▶ **Exercise**
Copy the lines below word for word, leaving the pictures out of your answer.

▶ **Input rows**
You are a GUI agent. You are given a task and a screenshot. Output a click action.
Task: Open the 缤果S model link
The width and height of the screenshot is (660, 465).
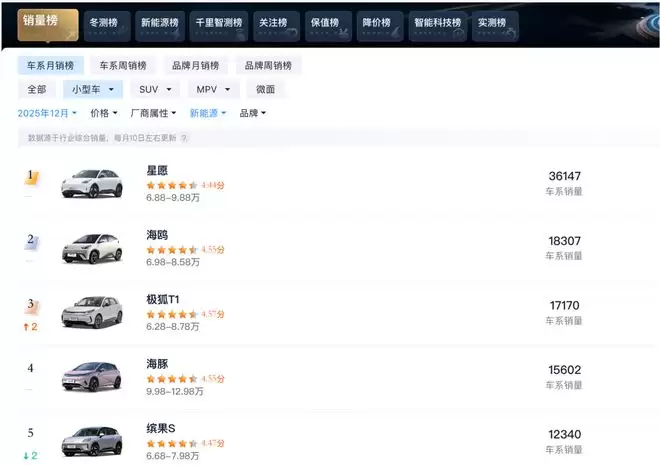click(161, 429)
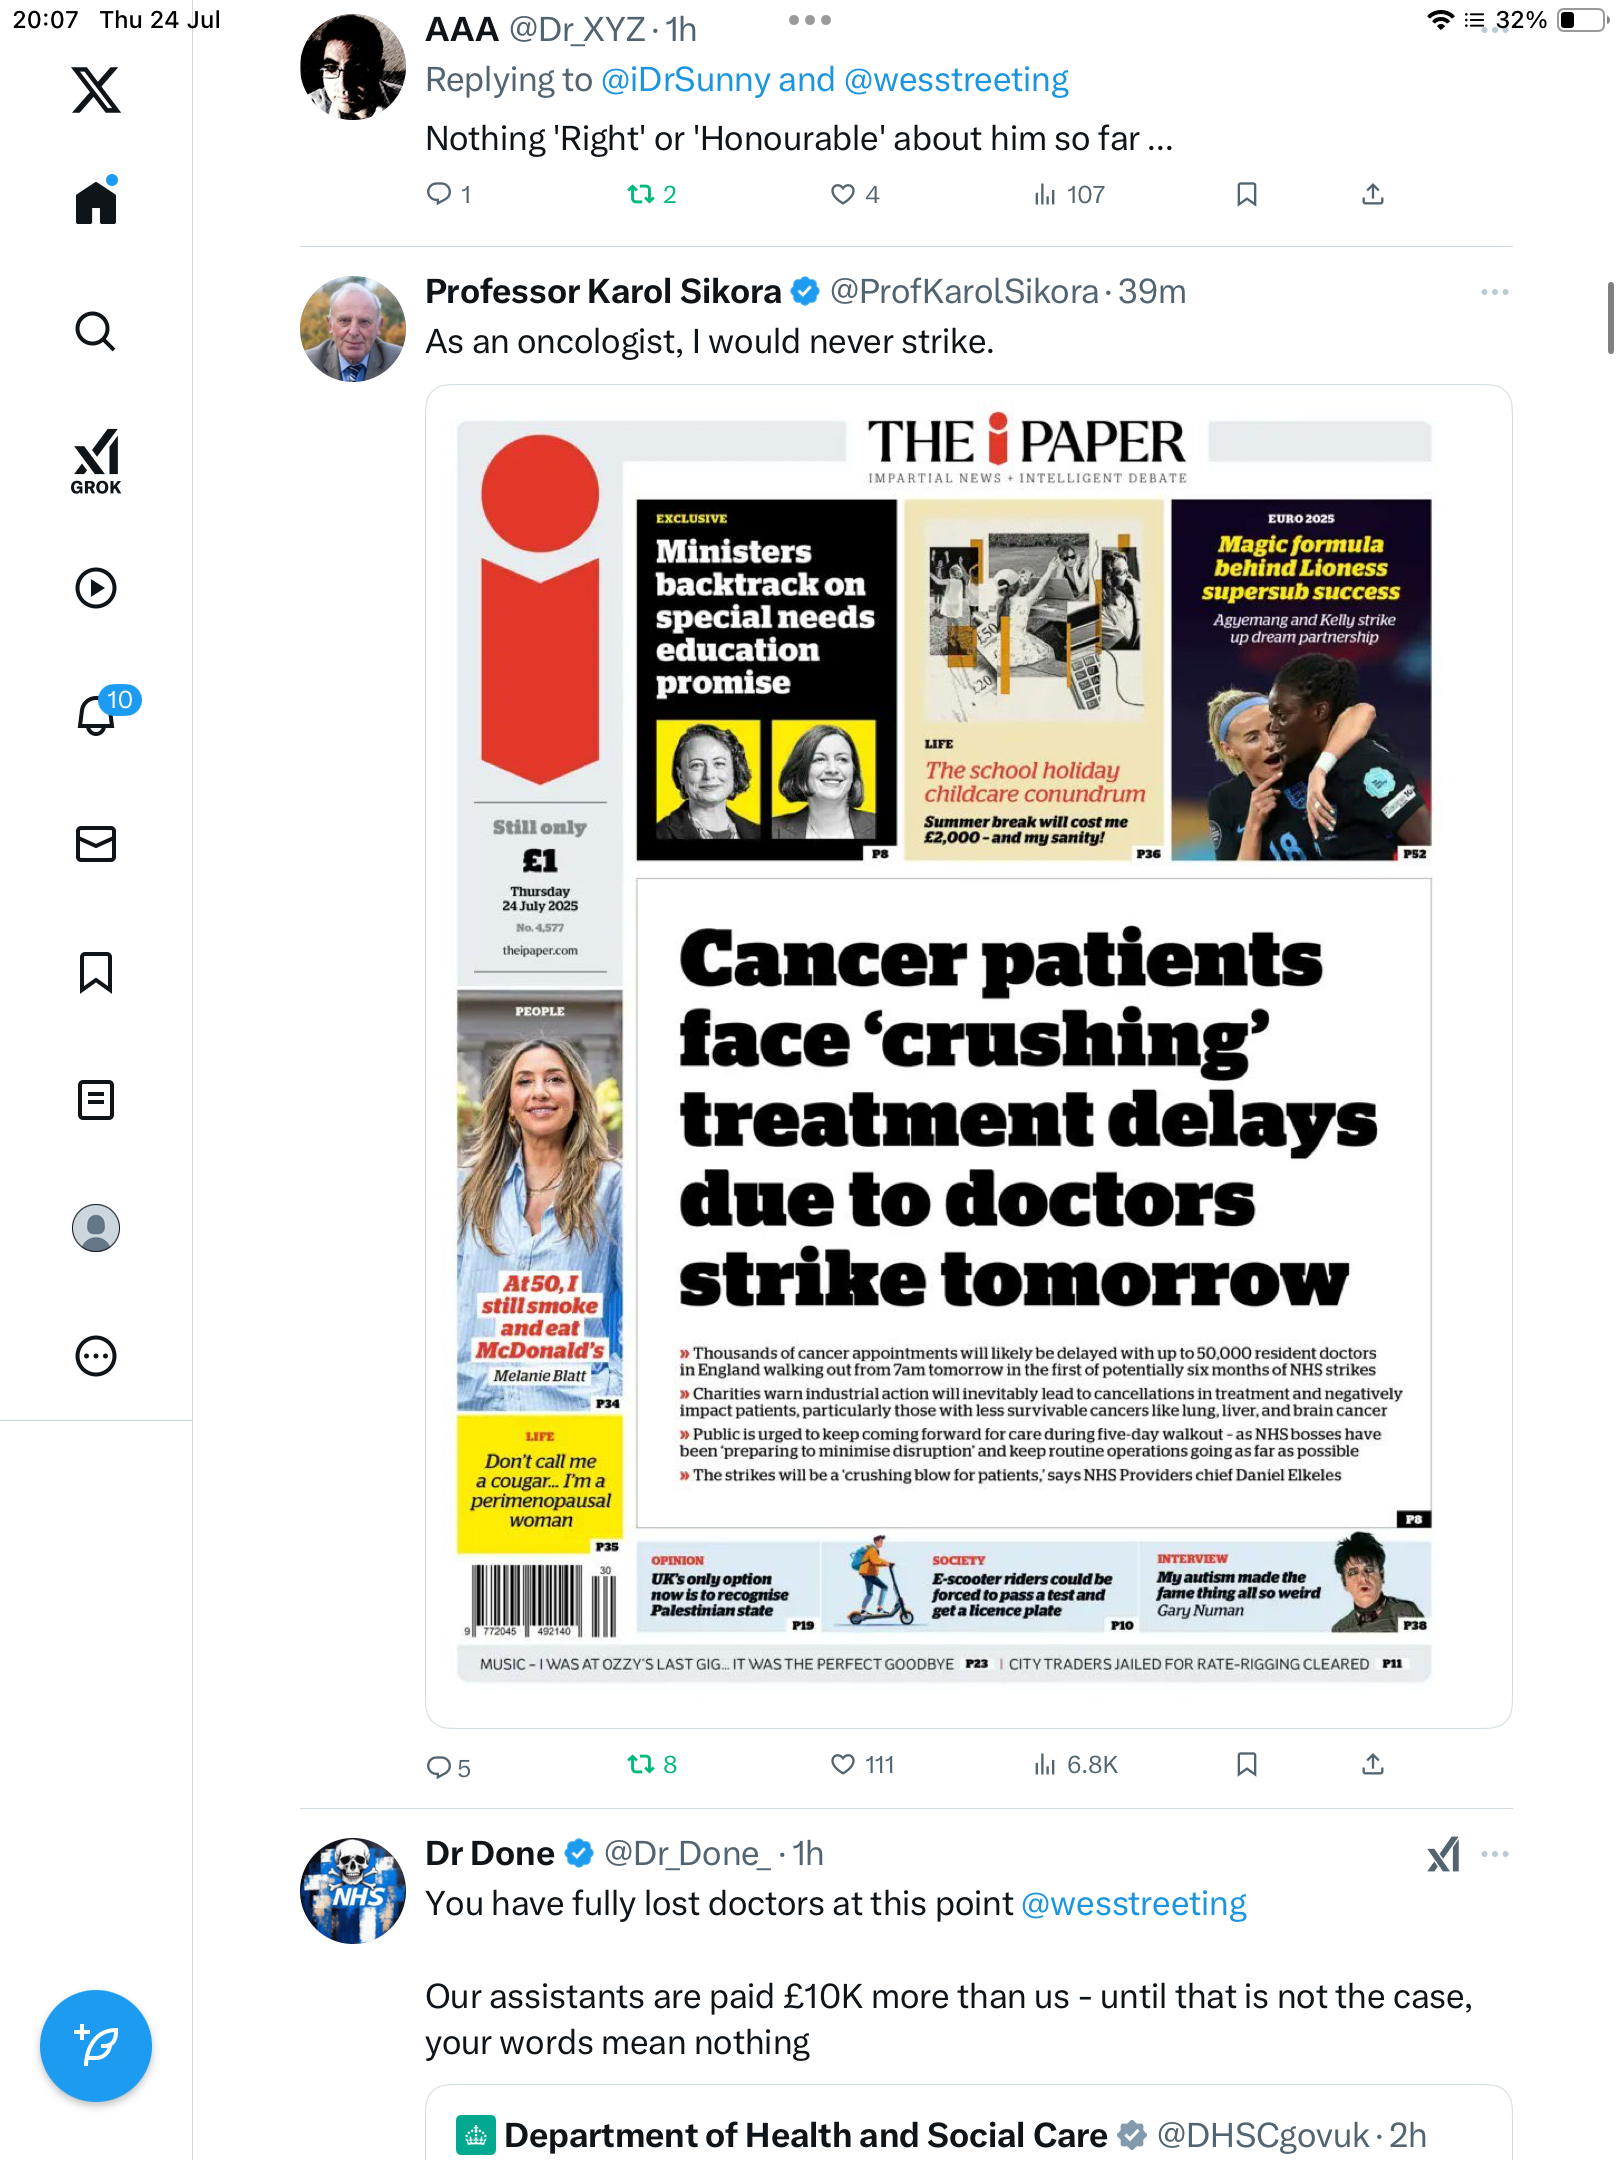Open Grok from the sidebar
1620x2160 pixels.
pos(96,461)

▶ **Exercise answer**
You are a GUI agent. You are given a task and a screenshot. Output a click action.
Task: Open the 缤果S model link
The width and height of the screenshot is (660, 465).
click(161, 429)
Open Grok from the sidebar
1620x2160 pixels.
pos(96,461)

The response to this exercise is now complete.